* _Provided entries_:
%%
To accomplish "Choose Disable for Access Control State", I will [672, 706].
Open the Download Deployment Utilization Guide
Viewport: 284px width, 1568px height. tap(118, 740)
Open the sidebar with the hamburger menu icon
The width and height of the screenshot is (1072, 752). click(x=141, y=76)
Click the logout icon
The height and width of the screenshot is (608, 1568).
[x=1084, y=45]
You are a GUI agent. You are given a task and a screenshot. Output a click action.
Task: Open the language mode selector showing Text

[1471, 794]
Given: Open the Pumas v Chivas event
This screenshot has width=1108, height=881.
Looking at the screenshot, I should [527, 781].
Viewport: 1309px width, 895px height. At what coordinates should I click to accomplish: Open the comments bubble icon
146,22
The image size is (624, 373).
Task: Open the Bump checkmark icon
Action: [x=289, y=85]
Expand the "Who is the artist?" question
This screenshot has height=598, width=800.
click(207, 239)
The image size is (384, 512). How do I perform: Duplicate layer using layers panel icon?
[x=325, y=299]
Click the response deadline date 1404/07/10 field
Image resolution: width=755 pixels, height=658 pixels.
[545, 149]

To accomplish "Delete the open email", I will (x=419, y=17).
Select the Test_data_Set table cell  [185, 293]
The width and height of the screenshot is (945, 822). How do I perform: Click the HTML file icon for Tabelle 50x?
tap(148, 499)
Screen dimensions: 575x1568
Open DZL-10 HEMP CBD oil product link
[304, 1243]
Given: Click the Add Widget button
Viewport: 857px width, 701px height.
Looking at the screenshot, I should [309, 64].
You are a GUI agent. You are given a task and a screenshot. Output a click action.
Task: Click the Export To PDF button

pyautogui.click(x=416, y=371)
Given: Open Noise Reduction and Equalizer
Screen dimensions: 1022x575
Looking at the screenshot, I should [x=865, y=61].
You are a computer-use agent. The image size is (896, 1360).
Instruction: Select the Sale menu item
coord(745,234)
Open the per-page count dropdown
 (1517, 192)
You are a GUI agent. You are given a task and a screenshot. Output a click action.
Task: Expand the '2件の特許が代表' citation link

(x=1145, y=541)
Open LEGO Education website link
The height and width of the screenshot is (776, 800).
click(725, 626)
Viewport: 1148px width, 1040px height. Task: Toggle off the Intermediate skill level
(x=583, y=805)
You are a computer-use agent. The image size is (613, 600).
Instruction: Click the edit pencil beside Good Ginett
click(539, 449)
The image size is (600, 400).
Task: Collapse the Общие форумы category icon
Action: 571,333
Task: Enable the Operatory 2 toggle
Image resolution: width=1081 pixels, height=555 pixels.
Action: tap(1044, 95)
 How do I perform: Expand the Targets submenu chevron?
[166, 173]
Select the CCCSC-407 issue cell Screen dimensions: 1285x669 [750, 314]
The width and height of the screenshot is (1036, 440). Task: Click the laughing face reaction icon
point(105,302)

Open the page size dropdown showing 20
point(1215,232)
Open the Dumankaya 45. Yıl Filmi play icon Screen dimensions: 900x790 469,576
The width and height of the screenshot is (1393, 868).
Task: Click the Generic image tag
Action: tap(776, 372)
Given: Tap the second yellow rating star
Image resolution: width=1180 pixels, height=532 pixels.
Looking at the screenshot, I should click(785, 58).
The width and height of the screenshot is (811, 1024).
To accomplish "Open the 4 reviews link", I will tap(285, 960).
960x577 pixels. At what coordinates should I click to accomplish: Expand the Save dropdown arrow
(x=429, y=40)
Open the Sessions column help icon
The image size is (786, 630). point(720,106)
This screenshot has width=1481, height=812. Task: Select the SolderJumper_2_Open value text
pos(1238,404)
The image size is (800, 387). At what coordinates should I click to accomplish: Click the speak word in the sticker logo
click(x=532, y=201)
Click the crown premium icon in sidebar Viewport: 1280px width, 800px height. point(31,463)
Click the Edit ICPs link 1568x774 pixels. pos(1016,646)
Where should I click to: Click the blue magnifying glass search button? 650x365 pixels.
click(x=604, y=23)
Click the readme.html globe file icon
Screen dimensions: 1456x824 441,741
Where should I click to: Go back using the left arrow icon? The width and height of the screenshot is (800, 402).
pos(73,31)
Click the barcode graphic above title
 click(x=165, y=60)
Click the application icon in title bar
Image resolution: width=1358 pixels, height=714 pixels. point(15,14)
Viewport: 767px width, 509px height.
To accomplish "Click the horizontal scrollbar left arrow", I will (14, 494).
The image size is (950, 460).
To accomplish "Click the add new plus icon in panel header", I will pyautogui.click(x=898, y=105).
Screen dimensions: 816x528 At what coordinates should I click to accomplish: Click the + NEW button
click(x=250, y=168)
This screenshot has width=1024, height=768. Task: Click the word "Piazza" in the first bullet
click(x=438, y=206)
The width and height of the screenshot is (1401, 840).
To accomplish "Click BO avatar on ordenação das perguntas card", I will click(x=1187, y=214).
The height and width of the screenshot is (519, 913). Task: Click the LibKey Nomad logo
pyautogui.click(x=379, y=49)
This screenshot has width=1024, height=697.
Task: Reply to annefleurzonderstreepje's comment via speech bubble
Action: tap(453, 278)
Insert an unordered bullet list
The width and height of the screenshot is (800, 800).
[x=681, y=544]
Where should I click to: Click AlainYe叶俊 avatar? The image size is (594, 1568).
%%
* _Your assignment_:
Please retype all of the records above exactly as they are.

* _Response below_:
To accomplish "Choose Disable for Access Control State", I will [672, 706].
Open the Download Deployment Utilization Guide
Viewport: 284px width, 1568px height. tap(118, 740)
Open the sidebar with the hamburger menu icon
The width and height of the screenshot is (1072, 752). click(x=141, y=76)
Click the logout icon
The height and width of the screenshot is (608, 1568).
[x=1084, y=45]
You are a GUI agent. You are given a task and a screenshot. Output a click action.
Task: Open the language mode selector showing Text

[1471, 794]
Given: Open the Pumas v Chivas event
This screenshot has width=1108, height=881.
Looking at the screenshot, I should [527, 781].
Viewport: 1309px width, 895px height. At what coordinates should I click to accomplish: Open the comments bubble icon
146,22
The image size is (624, 373).
Task: Open the Bump checkmark icon
Action: [x=289, y=85]
Expand the "Who is the artist?" question
This screenshot has height=598, width=800.
click(207, 239)
The image size is (384, 512). How do I perform: Duplicate layer using layers panel icon?
[x=325, y=299]
Click the response deadline date 1404/07/10 field
Image resolution: width=755 pixels, height=658 pixels.
[545, 149]

To accomplish "Delete the open email", I will (x=419, y=17).
Select the Test_data_Set table cell  [185, 293]
The width and height of the screenshot is (945, 822). How do I perform: Click the HTML file icon for Tabelle 50x?
tap(148, 499)
Screen dimensions: 575x1568
Open DZL-10 HEMP CBD oil product link
[304, 1243]
Given: Click the Add Widget button
Viewport: 857px width, 701px height.
Looking at the screenshot, I should [309, 64].
You are a GUI agent. You are given a task and a screenshot. Output a click action.
Task: Click the Export To PDF button

pyautogui.click(x=416, y=371)
Given: Open Noise Reduction and Equalizer
Screen dimensions: 1022x575
Looking at the screenshot, I should [x=865, y=61].
You are a computer-use agent. The image size is (896, 1360).
Instruction: Select the Sale menu item
coord(745,234)
Open the per-page count dropdown
 (1517, 192)
You are a GUI agent. You are given a task and a screenshot. Output a click action.
Task: Expand the '2件の特許が代表' citation link

(x=1145, y=541)
Open LEGO Education website link
The height and width of the screenshot is (776, 800).
click(725, 626)
Viewport: 1148px width, 1040px height. Task: Toggle off the Intermediate skill level
(x=583, y=805)
You are a computer-use agent. The image size is (613, 600).
Instruction: Click the edit pencil beside Good Ginett
click(539, 449)
The image size is (600, 400).
Task: Collapse the Общие форумы category icon
Action: 571,333
Task: Enable the Operatory 2 toggle
Image resolution: width=1081 pixels, height=555 pixels.
Action: tap(1044, 95)
 How do I perform: Expand the Targets submenu chevron?
[166, 173]
Select the CCCSC-407 issue cell Screen dimensions: 1285x669 [750, 314]
The width and height of the screenshot is (1036, 440). Task: Click the laughing face reaction icon
point(105,302)

Open the page size dropdown showing 20
point(1215,232)
Open the Dumankaya 45. Yıl Filmi play icon Screen dimensions: 900x790 469,576
The width and height of the screenshot is (1393, 868).
Task: Click the Generic image tag
Action: tap(776, 372)
Given: Tap the second yellow rating star
Image resolution: width=1180 pixels, height=532 pixels.
Looking at the screenshot, I should click(785, 58).
The width and height of the screenshot is (811, 1024).
To accomplish "Open the 4 reviews link", I will tap(285, 960).
960x577 pixels. At what coordinates should I click to accomplish: Expand the Save dropdown arrow
(x=429, y=40)
Open the Sessions column help icon
The image size is (786, 630). point(720,106)
This screenshot has width=1481, height=812. Task: Select the SolderJumper_2_Open value text
pos(1238,404)
The image size is (800, 387). At what coordinates should I click to accomplish: Click the speak word in the sticker logo
click(x=532, y=201)
Click the crown premium icon in sidebar Viewport: 1280px width, 800px height. point(31,463)
Click the Edit ICPs link 1568x774 pixels. pos(1016,646)
Where should I click to: Click the blue magnifying glass search button? 650x365 pixels.
click(x=604, y=23)
Click the readme.html globe file icon
Screen dimensions: 1456x824 441,741
Where should I click to: Go back using the left arrow icon? The width and height of the screenshot is (800, 402).
pos(73,31)
Click the barcode graphic above title
 click(x=165, y=60)
Click the application icon in title bar
Image resolution: width=1358 pixels, height=714 pixels. point(15,14)
Viewport: 767px width, 509px height.
To accomplish "Click the horizontal scrollbar left arrow", I will (14, 494).
The image size is (950, 460).
To accomplish "Click the add new plus icon in panel header", I will pyautogui.click(x=898, y=105).
Screen dimensions: 816x528 At what coordinates should I click to accomplish: Click the + NEW button
click(x=250, y=168)
This screenshot has width=1024, height=768. Task: Click the word "Piazza" in the first bullet
click(x=438, y=206)
The width and height of the screenshot is (1401, 840).
To accomplish "Click BO avatar on ordenação das perguntas card", I will click(x=1187, y=214).
The height and width of the screenshot is (519, 913). Task: Click the LibKey Nomad logo
pyautogui.click(x=379, y=49)
This screenshot has width=1024, height=697.
Task: Reply to annefleurzonderstreepje's comment via speech bubble
Action: tap(453, 278)
Insert an unordered bullet list
The width and height of the screenshot is (800, 800).
[x=681, y=544]
Where should I click to: Click AlainYe叶俊 avatar? The image size is (594, 1568).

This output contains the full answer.